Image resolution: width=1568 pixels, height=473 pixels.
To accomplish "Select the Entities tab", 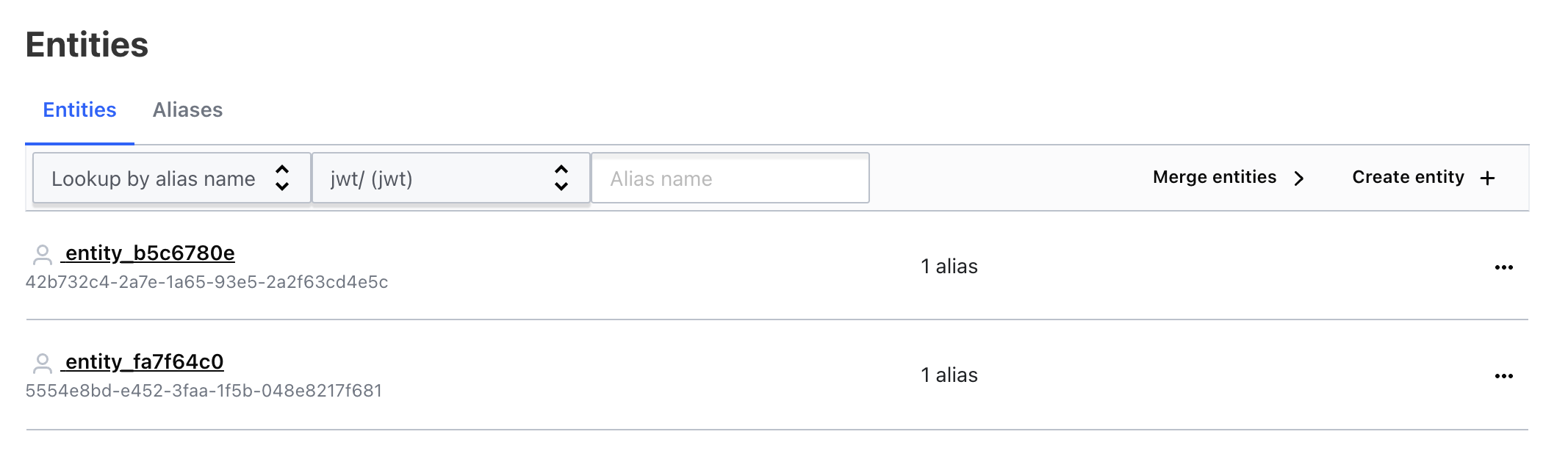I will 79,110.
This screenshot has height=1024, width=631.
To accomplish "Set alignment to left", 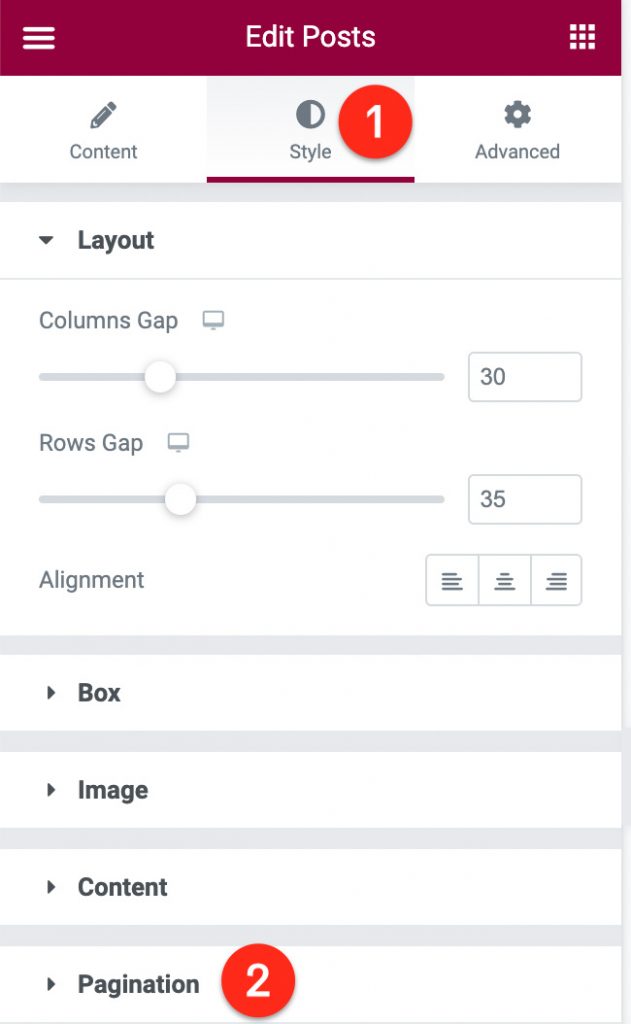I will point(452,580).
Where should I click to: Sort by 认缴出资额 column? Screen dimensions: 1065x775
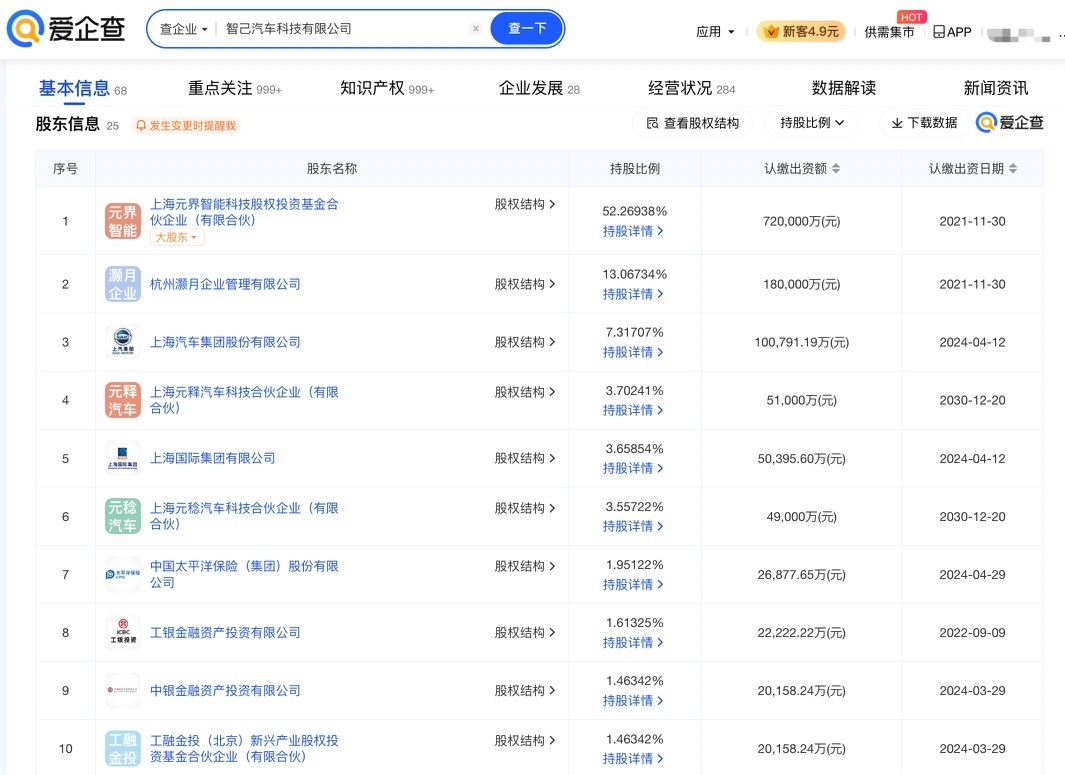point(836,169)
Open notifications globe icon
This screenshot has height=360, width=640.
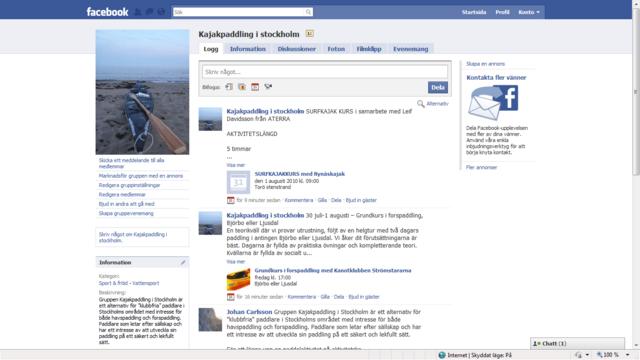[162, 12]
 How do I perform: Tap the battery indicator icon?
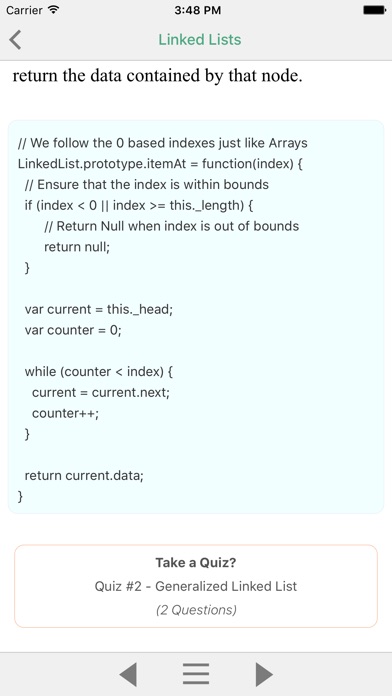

★ ★ ★ ★

Pull out all lines from the listing that contain the string "icon".

Open notifications globe icon
 How do I perform: Tap the battery indicator icon?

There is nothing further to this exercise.